- **What you are asked to do**: Copy out the lines of the listing below word for word, starting at the very first line and ending at the line that contains "Action: click(944, 460)", with both of those lines included.

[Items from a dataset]
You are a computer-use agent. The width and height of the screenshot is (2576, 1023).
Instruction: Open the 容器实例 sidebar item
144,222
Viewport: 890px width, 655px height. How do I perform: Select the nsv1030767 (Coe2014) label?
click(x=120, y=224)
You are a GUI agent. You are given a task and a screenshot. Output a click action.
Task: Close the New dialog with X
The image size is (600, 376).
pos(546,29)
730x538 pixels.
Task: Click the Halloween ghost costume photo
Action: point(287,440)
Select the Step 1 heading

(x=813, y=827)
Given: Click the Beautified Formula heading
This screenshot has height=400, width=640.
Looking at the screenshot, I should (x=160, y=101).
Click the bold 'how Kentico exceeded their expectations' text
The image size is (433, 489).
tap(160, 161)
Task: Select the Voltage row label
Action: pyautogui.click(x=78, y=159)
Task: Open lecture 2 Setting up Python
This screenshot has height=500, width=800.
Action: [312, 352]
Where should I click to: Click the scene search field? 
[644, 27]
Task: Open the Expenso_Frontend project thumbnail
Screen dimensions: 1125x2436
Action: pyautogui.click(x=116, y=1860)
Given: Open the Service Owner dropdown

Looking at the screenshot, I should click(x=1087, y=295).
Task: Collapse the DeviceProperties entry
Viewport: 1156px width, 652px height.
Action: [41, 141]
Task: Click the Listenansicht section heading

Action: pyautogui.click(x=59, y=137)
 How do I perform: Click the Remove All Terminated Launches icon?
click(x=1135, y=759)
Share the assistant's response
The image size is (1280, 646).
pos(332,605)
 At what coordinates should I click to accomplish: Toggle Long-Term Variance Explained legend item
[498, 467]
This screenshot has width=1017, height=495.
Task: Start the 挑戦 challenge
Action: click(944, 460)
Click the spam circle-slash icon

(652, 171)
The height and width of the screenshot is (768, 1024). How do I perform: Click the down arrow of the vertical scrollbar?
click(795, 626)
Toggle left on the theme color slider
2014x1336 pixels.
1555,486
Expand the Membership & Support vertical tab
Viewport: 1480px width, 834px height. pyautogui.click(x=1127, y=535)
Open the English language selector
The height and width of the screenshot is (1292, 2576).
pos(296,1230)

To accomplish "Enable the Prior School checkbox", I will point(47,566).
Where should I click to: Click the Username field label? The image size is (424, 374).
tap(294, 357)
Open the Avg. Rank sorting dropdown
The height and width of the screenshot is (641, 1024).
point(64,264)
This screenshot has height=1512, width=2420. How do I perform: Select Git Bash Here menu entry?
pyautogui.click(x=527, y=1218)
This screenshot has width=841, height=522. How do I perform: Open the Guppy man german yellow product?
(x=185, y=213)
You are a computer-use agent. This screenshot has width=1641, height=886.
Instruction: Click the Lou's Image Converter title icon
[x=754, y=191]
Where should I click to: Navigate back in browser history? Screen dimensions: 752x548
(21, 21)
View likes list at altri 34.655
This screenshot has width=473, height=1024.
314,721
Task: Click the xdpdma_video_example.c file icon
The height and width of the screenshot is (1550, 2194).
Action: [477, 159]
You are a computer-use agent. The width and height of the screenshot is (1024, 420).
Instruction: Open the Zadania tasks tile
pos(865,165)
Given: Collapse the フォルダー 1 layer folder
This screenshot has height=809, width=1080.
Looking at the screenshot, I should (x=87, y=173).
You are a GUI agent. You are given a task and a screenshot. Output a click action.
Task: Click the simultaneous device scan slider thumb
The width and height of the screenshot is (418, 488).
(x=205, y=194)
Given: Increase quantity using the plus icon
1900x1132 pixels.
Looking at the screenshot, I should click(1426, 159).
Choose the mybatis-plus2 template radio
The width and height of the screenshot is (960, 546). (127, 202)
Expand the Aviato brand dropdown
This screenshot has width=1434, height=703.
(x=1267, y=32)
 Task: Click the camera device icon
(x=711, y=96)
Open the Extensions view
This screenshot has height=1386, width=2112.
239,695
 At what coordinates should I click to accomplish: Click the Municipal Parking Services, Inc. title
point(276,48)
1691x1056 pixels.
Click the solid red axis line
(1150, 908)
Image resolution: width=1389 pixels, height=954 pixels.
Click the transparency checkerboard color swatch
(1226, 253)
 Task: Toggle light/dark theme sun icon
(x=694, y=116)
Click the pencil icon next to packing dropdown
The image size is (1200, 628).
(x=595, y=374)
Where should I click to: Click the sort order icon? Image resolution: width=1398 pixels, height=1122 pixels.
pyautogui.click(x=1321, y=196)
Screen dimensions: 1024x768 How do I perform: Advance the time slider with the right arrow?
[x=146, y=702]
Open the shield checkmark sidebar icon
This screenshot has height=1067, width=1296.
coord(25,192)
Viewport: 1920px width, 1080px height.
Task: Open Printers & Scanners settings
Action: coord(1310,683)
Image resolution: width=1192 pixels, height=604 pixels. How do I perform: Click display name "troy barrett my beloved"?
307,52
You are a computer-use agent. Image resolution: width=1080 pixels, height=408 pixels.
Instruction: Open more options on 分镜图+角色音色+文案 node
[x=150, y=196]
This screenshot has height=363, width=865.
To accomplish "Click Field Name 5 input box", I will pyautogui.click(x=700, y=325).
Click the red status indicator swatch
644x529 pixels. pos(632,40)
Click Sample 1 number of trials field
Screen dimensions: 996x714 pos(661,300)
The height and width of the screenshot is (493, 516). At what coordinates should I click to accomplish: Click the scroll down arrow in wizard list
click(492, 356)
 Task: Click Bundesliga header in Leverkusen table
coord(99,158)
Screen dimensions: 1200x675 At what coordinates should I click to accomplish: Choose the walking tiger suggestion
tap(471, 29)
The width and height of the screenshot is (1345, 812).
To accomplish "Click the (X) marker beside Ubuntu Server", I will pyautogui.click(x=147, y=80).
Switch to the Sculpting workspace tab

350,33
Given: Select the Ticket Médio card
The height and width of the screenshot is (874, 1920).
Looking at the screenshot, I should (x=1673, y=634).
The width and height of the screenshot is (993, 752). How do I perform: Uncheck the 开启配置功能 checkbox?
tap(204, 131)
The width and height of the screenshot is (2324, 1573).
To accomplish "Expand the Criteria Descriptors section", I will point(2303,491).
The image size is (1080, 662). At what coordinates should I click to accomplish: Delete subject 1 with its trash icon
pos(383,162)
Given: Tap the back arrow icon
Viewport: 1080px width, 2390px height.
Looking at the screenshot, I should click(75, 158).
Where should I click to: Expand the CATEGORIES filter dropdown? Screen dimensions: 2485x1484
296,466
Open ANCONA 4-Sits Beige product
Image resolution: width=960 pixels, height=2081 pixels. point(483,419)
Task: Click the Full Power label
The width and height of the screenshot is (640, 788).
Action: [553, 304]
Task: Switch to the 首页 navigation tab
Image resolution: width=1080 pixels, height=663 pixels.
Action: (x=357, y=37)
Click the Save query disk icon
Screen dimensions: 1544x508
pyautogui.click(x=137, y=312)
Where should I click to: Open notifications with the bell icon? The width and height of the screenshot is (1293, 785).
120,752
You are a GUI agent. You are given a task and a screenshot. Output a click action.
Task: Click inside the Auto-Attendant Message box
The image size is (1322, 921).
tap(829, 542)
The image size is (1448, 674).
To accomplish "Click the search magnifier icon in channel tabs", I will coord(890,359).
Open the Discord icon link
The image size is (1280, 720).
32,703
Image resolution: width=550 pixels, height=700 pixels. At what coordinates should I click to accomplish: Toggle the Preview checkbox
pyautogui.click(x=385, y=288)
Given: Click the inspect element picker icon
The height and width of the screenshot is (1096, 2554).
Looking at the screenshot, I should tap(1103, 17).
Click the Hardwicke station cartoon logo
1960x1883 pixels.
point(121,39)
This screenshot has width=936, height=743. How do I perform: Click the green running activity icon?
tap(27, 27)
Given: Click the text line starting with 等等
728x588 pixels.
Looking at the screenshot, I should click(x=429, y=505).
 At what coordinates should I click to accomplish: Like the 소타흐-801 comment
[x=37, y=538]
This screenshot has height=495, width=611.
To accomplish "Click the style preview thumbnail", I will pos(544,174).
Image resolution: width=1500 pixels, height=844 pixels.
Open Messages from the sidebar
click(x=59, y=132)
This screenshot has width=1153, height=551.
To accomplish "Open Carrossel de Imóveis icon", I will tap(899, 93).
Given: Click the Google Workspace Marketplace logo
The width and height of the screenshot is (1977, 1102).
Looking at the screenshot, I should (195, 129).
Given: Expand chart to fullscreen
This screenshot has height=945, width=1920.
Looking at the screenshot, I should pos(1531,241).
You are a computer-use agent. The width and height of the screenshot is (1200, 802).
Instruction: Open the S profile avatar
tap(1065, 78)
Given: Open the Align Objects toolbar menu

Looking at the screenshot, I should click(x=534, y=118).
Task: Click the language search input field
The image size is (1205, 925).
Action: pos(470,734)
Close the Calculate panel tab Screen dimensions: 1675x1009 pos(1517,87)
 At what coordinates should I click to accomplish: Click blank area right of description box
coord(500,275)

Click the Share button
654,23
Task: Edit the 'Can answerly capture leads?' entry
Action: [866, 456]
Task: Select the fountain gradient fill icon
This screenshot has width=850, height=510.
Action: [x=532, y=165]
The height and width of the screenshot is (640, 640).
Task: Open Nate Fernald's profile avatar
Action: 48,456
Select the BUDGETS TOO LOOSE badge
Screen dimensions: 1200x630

- **Solution**:
You are a computer-use agent. The width and height of the screenshot is (2576, 1023).
Instruction: Open the 容器实例 sidebar item
144,222
Viewport: 890px width, 655px height. How do I perform: Select the nsv1030767 (Coe2014) label?
click(x=120, y=224)
You are a GUI agent. You are given a task and a screenshot. Output a click action.
Task: Close the New dialog with X
The image size is (600, 376).
pos(546,29)
730x538 pixels.
Task: Click the Halloween ghost costume photo
Action: point(287,440)
Select the Step 1 heading

(x=813, y=827)
Given: Click the Beautified Formula heading
This screenshot has height=400, width=640.
Looking at the screenshot, I should (x=160, y=101).
Click the bold 'how Kentico exceeded their expectations' text
The image size is (433, 489).
tap(160, 161)
Task: Select the Voltage row label
Action: pyautogui.click(x=78, y=159)
Task: Open lecture 2 Setting up Python
This screenshot has height=500, width=800.
Action: [312, 352]
Where should I click to: Click the scene search field? 
[644, 27]
Task: Open the Expenso_Frontend project thumbnail
Screen dimensions: 1125x2436
Action: pyautogui.click(x=116, y=1860)
Given: Open the Service Owner dropdown

Looking at the screenshot, I should click(x=1087, y=295).
Task: Collapse the DeviceProperties entry
Viewport: 1156px width, 652px height.
Action: [41, 141]
Task: Click the Listenansicht section heading

Action: pyautogui.click(x=59, y=137)
 How do I perform: Click the Remove All Terminated Launches icon?
click(x=1135, y=759)
Share the assistant's response
The image size is (1280, 646).
pos(332,605)
 At what coordinates should I click to accomplish: Toggle Long-Term Variance Explained legend item
[498, 467]
This screenshot has width=1017, height=495.
Task: Start the 挑戦 challenge
Action: click(944, 460)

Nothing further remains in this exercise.